Prato del Sempione, la petizione vola verso quota mille firme: «No a nuovo cemento»
Cresce il fronte del "no" all'asta del lotto di 3300mq a Beata Giuliana. Sabato 7 febbraio il sit-in di Legambiente, mentre l'associazione Riabitare chiede di fermare la vendita per tutelare viabilità e salute
La battaglia per l’ultimo prato affacciato sul Sempione entra nel vivo. A meno di dieci giorni dalla possibile messa all’asta del terreno, fissata dopo il 12 febbraio, la mobilitazione popolare non accenna a fermarsi. La petizione lanciata dai cittadini ha ormai superato le 900 firme, puntando dritta al traguardo simbolico di quota mille, spinta da un “tamtam” che ha generato oltre 9.700 visualizzazioni e un migliaio di condivisioni social.
Il sit-in di Legambiente
Il prossimo momento chiave della protesta sarà sabato 7 febbraio. Dalle 15.00 alle 17.00, il prato di Beata Giuliana ospiterà un presidio organizzato da Legambiente. Sulle note de “Il ragazzo della via Gluck”, gli attivisti inviteranno i passanti a firmare per chiedere che l’area venga destinata definitivamente a parco pubblico, sottraendola all’ipotesi di nuove edificazioni.

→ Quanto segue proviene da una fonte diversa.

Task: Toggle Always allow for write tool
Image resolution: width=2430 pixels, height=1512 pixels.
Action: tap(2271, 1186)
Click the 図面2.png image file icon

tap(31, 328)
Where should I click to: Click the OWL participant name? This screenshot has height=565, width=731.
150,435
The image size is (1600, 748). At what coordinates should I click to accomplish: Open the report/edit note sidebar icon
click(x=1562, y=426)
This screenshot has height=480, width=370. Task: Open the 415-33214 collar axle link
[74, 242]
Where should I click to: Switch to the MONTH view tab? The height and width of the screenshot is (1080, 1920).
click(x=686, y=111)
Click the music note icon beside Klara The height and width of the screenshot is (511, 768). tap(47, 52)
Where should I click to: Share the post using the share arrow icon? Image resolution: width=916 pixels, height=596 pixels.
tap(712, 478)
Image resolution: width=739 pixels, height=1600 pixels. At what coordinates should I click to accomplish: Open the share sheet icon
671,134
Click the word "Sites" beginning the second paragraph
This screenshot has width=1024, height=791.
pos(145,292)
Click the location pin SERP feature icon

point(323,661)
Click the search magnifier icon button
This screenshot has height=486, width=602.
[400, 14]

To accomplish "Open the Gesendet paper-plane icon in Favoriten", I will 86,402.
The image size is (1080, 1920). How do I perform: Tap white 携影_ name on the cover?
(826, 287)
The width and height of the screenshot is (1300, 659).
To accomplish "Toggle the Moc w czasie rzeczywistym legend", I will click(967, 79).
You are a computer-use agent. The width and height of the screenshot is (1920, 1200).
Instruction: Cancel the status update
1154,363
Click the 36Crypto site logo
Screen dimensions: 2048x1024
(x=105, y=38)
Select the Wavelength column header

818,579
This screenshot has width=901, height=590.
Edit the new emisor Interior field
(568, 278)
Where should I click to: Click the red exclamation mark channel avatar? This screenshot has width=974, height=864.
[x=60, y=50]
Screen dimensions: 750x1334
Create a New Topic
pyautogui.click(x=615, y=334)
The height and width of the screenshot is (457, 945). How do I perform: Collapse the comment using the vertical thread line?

Viabilità e salute: le preoccupazioni di Riabitare
L’associazione Riabitare, che sostiene con forza l’iniziativa, pone l’accento sulla sostenibilità di un quartiere già sotto pressione. Tito Olivato esprime chiaramente i timori della comunità: «Non si deve costruire altro oltre a quello che c’è già. Il problema è versare altro cemento con conseguente aumento del traffico».
Al centro del dibattito c’è la tenuta della rete stradale: il Sempione: già oggi congestionato e difficilmente in grado di assorbire nuovi flussi; via Quintino Sella, su cui graverà il peso del futuro nuovo ospedale; il mercato immobiliare: nel quartiere sono già in vendita altri 8 terreni privati, rendendo — secondo i promotori — non necessaria l’alienazione di questo lotto comunale di 3300mq.
In un quartiere che ha visto il proprio volto stravolto da una serie di costruzioni progressive, i residenti chiedono ora di fermare la “congestione febbrile” delle vendite e di dare priorità alla qualità della vita.